Task description — Where the string "computer" appears in a line of the data, show that line.

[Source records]
- Opening Delimiter -
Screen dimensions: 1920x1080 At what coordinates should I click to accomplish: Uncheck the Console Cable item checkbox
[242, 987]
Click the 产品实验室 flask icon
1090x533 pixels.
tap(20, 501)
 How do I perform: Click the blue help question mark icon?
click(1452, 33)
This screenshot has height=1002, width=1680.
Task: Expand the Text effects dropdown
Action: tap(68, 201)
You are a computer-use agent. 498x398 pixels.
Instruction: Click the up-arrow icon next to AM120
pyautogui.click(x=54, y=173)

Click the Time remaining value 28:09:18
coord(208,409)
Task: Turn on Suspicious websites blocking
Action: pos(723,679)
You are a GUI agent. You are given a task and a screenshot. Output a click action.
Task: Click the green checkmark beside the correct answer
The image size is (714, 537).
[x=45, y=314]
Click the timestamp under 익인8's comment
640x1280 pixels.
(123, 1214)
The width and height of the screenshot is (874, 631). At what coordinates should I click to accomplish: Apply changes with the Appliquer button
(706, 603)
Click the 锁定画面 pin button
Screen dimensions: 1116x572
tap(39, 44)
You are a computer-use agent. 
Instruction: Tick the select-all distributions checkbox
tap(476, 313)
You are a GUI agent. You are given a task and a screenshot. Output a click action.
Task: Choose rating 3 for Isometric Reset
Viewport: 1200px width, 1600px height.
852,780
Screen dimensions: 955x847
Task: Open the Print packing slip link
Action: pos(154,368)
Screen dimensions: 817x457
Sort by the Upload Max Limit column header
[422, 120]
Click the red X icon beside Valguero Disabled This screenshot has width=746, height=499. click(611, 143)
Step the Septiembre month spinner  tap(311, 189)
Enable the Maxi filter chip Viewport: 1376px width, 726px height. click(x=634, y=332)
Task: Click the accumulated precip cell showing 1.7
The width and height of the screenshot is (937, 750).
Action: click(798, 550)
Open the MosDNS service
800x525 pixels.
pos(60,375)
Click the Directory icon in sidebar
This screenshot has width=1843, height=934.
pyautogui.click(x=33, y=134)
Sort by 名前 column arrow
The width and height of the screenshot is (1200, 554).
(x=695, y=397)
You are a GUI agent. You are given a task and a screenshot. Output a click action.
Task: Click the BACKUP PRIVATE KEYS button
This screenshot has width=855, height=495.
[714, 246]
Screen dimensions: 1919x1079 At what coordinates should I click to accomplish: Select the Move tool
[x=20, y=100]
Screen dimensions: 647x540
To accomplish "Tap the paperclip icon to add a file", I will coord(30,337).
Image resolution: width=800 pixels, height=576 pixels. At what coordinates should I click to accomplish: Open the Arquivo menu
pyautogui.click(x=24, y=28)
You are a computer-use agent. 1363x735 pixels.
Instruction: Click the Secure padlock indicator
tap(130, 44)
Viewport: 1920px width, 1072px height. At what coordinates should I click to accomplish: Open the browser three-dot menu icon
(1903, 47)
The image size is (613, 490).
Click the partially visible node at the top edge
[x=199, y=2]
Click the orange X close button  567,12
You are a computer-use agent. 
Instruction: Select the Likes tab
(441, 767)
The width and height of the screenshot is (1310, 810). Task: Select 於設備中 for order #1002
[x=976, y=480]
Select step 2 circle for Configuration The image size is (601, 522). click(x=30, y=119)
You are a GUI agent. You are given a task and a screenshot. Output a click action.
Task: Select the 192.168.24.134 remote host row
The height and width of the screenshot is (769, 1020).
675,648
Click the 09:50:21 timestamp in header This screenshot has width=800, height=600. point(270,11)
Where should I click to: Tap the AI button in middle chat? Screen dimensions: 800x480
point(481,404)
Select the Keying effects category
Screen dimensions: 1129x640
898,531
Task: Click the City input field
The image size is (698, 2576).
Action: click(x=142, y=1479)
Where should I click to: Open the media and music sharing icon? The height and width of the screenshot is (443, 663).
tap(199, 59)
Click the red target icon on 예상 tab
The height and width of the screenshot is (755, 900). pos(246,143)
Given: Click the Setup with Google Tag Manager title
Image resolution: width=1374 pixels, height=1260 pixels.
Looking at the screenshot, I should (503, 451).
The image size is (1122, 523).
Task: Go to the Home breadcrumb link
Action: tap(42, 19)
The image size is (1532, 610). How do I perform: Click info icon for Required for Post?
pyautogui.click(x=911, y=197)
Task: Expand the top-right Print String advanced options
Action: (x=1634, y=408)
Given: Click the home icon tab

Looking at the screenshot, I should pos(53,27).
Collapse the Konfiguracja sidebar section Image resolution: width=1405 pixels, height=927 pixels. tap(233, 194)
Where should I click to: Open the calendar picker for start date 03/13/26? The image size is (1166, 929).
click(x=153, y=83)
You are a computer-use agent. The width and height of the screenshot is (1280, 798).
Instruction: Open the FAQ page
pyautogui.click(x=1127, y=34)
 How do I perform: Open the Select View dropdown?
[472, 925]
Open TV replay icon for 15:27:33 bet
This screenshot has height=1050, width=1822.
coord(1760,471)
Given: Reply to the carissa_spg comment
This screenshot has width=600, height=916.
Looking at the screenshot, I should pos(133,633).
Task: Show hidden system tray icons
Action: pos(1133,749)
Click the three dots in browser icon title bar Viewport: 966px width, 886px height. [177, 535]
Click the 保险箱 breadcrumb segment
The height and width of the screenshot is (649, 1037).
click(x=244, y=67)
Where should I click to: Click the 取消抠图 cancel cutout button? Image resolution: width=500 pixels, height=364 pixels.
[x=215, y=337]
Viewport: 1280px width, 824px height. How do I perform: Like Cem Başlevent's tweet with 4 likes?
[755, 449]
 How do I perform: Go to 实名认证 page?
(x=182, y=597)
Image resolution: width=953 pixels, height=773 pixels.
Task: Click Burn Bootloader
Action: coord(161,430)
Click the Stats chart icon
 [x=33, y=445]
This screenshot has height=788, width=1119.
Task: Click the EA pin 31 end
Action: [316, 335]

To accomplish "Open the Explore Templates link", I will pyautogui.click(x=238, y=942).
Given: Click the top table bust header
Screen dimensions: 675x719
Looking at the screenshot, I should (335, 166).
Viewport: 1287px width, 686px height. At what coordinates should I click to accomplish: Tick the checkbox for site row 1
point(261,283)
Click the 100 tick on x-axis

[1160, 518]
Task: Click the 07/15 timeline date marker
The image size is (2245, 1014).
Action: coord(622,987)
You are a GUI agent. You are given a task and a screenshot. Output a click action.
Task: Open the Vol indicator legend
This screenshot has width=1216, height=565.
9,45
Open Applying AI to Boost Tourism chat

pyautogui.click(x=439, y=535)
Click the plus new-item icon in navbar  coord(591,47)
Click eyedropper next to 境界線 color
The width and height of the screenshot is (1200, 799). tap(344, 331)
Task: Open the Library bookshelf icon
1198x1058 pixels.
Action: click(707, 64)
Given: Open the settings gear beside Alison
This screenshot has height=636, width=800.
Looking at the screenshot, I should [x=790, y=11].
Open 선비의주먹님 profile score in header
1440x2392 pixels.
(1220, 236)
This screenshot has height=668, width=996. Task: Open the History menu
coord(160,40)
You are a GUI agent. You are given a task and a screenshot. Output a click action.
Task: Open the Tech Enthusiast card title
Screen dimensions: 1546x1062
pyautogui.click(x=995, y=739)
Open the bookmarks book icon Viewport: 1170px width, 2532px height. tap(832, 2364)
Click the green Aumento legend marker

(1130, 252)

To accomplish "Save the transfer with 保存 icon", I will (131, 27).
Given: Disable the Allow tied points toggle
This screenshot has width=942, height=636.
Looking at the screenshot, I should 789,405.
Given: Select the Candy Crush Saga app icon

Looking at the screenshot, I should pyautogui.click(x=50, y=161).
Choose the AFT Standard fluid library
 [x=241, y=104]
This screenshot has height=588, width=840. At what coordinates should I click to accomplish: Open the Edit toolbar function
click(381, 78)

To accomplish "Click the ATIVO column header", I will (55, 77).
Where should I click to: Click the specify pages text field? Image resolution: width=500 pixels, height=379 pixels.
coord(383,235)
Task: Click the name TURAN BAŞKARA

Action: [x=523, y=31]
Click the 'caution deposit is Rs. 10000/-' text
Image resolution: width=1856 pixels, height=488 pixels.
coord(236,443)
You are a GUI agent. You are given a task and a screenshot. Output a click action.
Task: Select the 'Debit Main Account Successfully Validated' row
- Closing Delimiter -
The answer —
You are a computer-use agent. 498x398 pixels.
You are a computer-use agent. 
You are a computer-use agent. 1363x735 pixels.
You are a computer-use agent. 
You are a computer-use agent. The width and height of the screenshot is (1280, 798).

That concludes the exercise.